_WHAT THE EXERCISE ASKS_:
Transcribe the entries below exactly, starting with the line that has "This screenshot has width=1299, height=706." and stopping after the line that has "You are a GUI"; no pictures belong in the copy.
-- SOURCE MATERIAL follows --
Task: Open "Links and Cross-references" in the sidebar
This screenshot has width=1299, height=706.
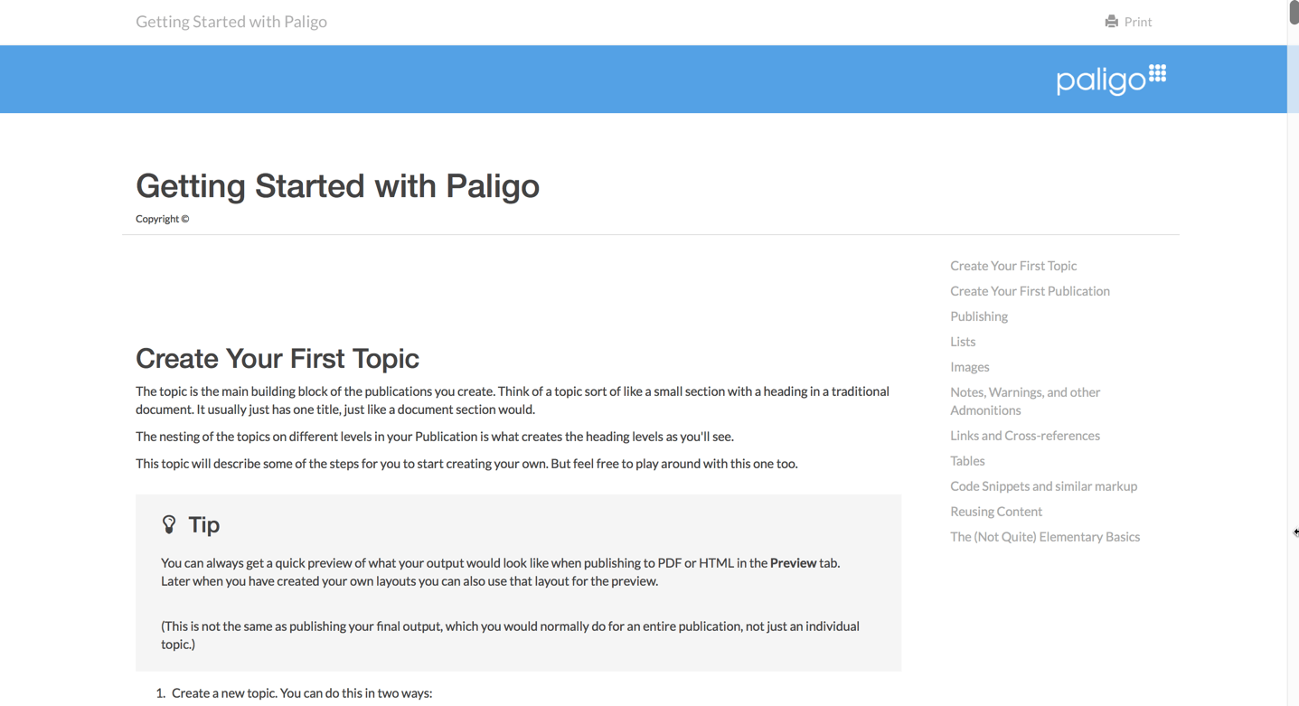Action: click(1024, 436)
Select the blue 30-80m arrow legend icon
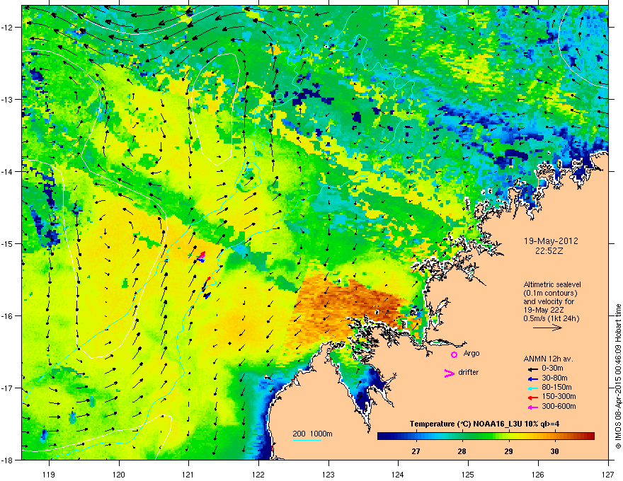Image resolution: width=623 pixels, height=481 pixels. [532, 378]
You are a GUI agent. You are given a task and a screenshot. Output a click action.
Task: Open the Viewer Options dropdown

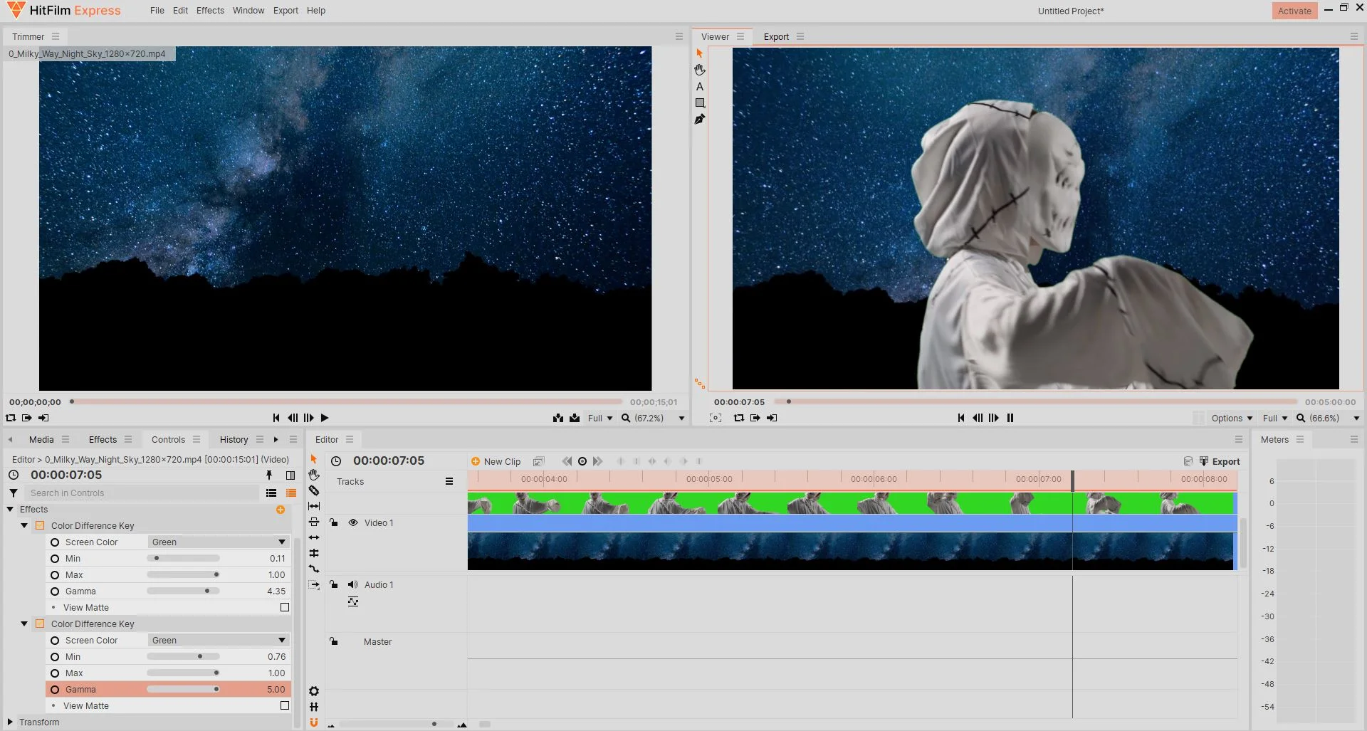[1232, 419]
-- SOURCE MATERIAL concluded --
-- SOURCE MATERIAL follows --
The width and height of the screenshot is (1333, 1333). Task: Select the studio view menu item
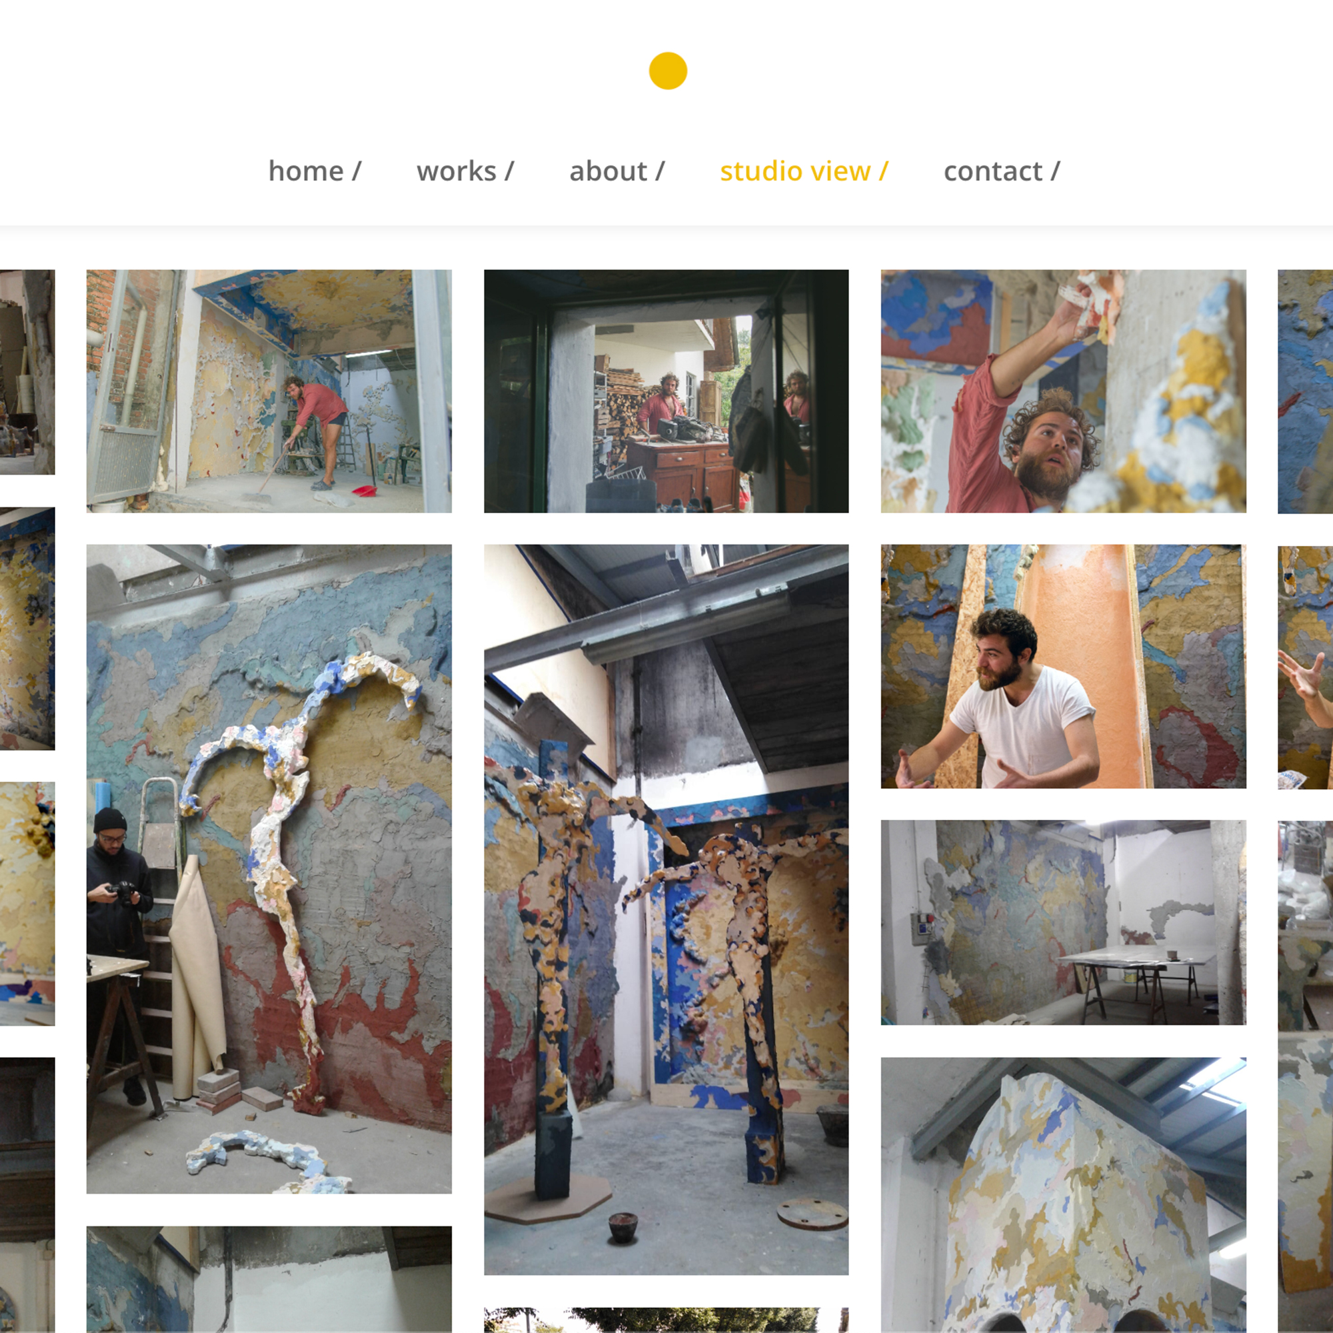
-- SOURCE MATERIAL concluded --
_EXERCISE RESPONSE_:
This screenshot has width=1299, height=706.
Action: click(1024, 436)
Select the blue 30-80m arrow legend icon
Image resolution: width=623 pixels, height=481 pixels. [532, 378]
You are a GUI agent. You are given a task and a screenshot. Output a click action.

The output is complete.